Продолжите приведенный ниже текст о гибели Амундсена и о советских дирижаблях, начав сразу после его последнего предложения.

◆ **Исходный текст**
● ● ● ●

А ведь не кто иной, как Амундсен, настойчиво повторял, что при полете в неизведанные области Арктики воздушные экспедиции должны отправляться не только с достаточным запасом горючего, но и непременно на двух самолетах, чтобы уменьшить риск.

Журналистка Элла Максимова, много и интересно писавшая обо всем, что связано с катастрофой «Италии», пришла к такому, пусть не бесспорному выводу, который объясняет кажущееся необъяснимым:

«Хочется думать, что, пытаясь спасти экипаж «Италии», Амундсен спасал и себя — от суетных страстей, налипших на него в последние годы. Должна была произойти трагедия, чтобы он вдруг понял, как унизительно мелка их ссора с Нобиле. Он торопился убедиться в том, что он человек. Не национальный герой, не историческая личность, просто — человек.

«Он победил меня», — говорят, эти слова произнес потрясенный Нобиле, узнав из сообщений радио, что на помощь вылетает Амундсен».

Никто не знает, как и где погиб великий норвежец. Думают, что «Латам» был в воздухе часа два, может быть — четыре, когда произошло нечто. Скорее всего, над Баренцевым морем.

Под осень рыбаки нашли пробитый поплавок «Латама». Потом бак из-под бензина. На нем была пластинка с названием самолета, оплавленная огнем…

От имени норвежского народа Фритьоф Нансен опустил в море венок. В венке не было цветов. Его выковали из железа.

*

Конец двадцатых годов.

Исковерканные обломки гондол «Италии» носятся где-то на льдинах, гонимых ветрами в океане. Или, быть может, покоятся на его дне. Катастрофа и поиски уцелевших обошлись человечеству в семнадцать жизней, считая экипаж «Латама» и погибших при возвращении на родину трех итальянских летчиков.

Так нужно ли строить дирижабли и дальше?

Все-таки нужно! У самолетов еще слишком слабы крылья, и никто не скажет достоверно, как скоро они окрепнут. Дирижабли еще не отжили свой век.

Строит их и Советский Союз. У нас огромные пространства и плохие дороги. В тридцатых годах появляется лозунг: «Даешь советский дирижабль!»

Создан Дирижаблестрой. Там крупные специалисты. Во главе технического отдела — человек, которого сослуживцы называют Умберто Викентьевичем.

● ● ● ●

◆ **Раздел данных**
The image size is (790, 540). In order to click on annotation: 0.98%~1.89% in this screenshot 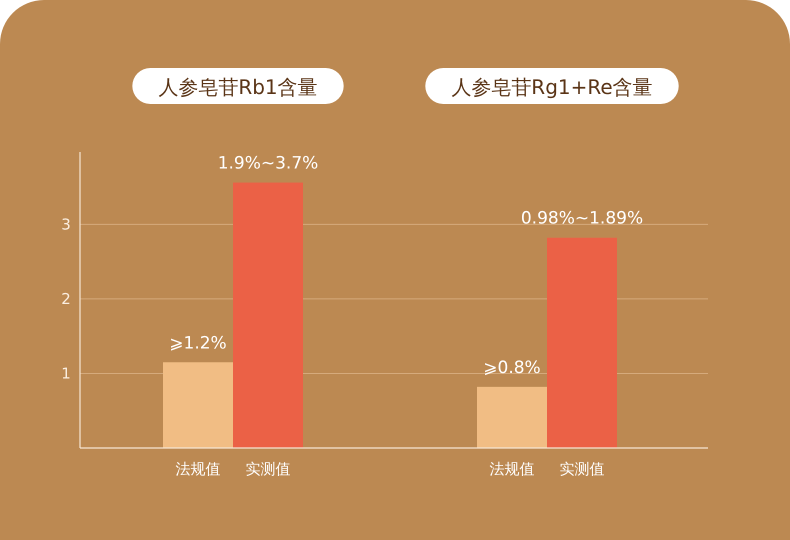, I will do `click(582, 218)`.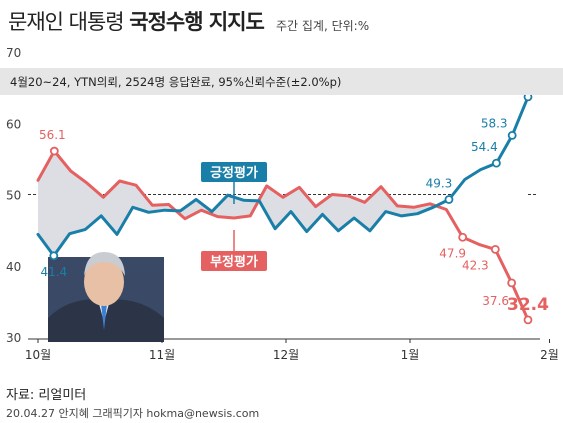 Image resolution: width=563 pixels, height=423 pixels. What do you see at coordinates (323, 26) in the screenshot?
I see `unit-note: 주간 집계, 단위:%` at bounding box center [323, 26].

● ● ● ●

◆ **Ответ**
Это Умберто ди Винченцо Нобиле. Товарищ Нобиле. Во всяком случае, он не удивляется, когда слышит непривычное для себя обращение.

Фашистский генерал — и «товарищ»?! Как можно?

Жизненный путь Умберто Нобиле вовсе не прост — и стоит оглядеть его еще раз.

Когда «Италия» поднялась в воздух, ему было сорок лет. Как талантливый инженер он был известен еще задолго до прихода фашистов к власти.

Его короткий стремительный взлет начался после рейса «Норвегии». Муссолини было выгодно сделать Нобиле национальным героем: пусть мир видит, на что способна Италия, когда фашизм возрождает славу Древнего Рима! Вчерашний инженер-полковник становится генералом, его награждают орденами, осыпают почестями.

Наверное, у Нобиле закружилась голова. Какое-то время его имя вовсю использовалось фашистской пропагандой. Но фашисты не считали его своим до конца. Нобиле отказался вступить в фашистскую партию. Особенно настороженно и даже враждебно относится к нему маршал авиации Бальбо. Злая воля этого любимца Муссолини чувствуется все заметнее. Подготовка к полету «Италии» идет не так, как задумал Нобиле. Препятствия здесь, отказ там…

А когда связь с дирижаблем прекратилась, Бальбо не удержался от злорадного возгласа:

— Так ему и надо!

Это слышали офицеры, окружавшие маршала. Приговор Нобиле, в сущности, был уже вынесен. Холодная ненависть фашистских главарей к неудачнику особенно усилилась с той минуты, когда итальянцев спасли большевики.

Муссолини послал телеграмму Самойловичу:

«Вы совершили дело, которое останется в истории… От имени всех итальянцев благодарю вас…»

И одновременно — секретную инструкцию командиру «Читта ди Милано», предписывающую взять Нобиле под наблюдение, отстранить его от дальнейших спасательных операций, если нужно — поставить у каюты караул. Всем спасенным запретить при проезде через Европу общаться с кем-либо из внешнего мира. Поиски группы Алессандрини прекратить, никакого содействия «Красину» не оказывать.

Достаточно того, что большевики спасли людей «красной палатки». Если они найдут Алессандрини, их триумф будет полным. Допустить этого нельзя!

Затем был суд чести, объявивший Цаппи и Мариано истинными патриотами, а Нобиле — виновным во многих упущениях и проступках, несовместимых со званием генерала вооруженных сил фашистской Италии…

Небольшой круг советских людей знал Умберто Нобиле до полетов «Норвегии» и «Италии». В начале 1926 года он выступал с докладами в Москве. Первую его книгу на русском языке издали тогда же. Она называлась «Полет через полярные области» и была написана до того, как стартовала «Норвегия».

Нобиле был в нашей стране и во время полета «Норвегии»: по пути в Арктику дирижабль и его экипаж останавливались в Гатчине под Ленинградом. Академия наук устроила в честь гостей торжественное заседание.

После того как фашистские власти развенчали недавнего национального героя, он снова побывал в Советском Союзе. Профессор Самойлович в 1931 году пригласил его на ледокол «Малыгин», идущий к Земле Франца-Иосифа. Нобиле с радостью согласился. Быть может, в этих водах удастся обнаружить какой-либо след унесенных вместе с оболочкой дирижабля.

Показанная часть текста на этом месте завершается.